● Что нужно сделать: Выведите строки начиная со строки, где есть "The height and", и заканчивая строкой, где есть "center [843, 275].", обе включительно, в виде таблицы Markdown со столбцами «Номер» и «Текст». Пустые строки в таблицу не включайте.

————————

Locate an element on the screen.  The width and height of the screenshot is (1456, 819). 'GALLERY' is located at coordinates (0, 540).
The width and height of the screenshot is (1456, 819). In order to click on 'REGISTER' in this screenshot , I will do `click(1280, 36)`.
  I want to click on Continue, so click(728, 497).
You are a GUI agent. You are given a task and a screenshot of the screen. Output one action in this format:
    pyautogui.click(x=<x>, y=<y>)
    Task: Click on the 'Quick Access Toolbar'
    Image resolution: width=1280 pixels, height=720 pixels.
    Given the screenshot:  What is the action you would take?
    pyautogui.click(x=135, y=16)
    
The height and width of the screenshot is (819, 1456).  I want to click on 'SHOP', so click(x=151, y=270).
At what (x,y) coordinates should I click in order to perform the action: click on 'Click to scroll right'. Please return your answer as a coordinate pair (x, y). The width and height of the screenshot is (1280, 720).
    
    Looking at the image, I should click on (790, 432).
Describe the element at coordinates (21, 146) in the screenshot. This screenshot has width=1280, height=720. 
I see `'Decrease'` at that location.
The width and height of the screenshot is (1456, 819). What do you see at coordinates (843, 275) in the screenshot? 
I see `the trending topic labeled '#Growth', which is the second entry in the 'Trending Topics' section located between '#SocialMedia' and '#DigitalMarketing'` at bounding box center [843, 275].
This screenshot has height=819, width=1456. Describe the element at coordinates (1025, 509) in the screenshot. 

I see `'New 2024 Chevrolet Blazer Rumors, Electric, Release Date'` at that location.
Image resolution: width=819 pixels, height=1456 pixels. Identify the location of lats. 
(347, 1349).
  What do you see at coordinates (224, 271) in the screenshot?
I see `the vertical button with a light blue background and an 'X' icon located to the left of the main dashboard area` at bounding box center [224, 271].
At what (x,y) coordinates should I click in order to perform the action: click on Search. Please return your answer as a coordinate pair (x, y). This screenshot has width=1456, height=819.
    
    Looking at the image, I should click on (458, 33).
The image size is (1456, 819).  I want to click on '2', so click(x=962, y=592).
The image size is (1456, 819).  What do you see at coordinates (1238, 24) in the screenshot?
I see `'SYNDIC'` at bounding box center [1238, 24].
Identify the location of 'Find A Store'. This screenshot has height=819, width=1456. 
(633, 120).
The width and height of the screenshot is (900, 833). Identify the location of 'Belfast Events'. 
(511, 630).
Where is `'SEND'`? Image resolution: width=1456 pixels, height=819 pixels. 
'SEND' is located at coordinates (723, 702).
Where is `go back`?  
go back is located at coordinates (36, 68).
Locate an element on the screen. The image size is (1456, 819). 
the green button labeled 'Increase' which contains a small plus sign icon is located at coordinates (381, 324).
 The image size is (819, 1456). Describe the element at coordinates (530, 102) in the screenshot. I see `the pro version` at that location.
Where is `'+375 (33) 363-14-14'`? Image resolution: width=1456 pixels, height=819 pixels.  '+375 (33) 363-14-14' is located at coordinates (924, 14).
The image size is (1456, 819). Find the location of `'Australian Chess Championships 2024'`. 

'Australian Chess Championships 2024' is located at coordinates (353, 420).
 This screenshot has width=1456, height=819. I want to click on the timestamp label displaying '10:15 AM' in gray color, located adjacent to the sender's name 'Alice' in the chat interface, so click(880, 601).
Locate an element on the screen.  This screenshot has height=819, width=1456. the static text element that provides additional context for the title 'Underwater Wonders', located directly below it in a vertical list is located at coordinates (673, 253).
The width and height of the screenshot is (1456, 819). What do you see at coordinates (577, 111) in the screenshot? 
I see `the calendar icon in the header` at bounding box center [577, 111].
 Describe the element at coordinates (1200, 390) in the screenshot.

————————

● Письменный ответ:
| Номер | Текст |
|---|---|
| 1 | The height and width of the screenshot is (819, 1456).  I want to click on 'SHOP', so click(x=151, y=270). |
| 2 | At what (x,y) coordinates should I click in order to perform the action: click on 'Click to scroll right'. Please return your answer as a coordinate pair (x, y). The width and height of the screenshot is (1280, 720). |
| 3 |     Looking at the image, I should click on (790, 432). |
| 4 | Describe the element at coordinates (21, 146) in the screenshot. This screenshot has width=1280, height=720.  |
| 5 | I see `'Decrease'` at that location. |
| 6 | The width and height of the screenshot is (1456, 819). What do you see at coordinates (843, 275) in the screenshot?  |
| 7 | I see `the trending topic labeled '#Growth', which is the second entry in the 'Trending Topics' section located between '#SocialMedia' and '#DigitalMarketing'` at bounding box center [843, 275]. |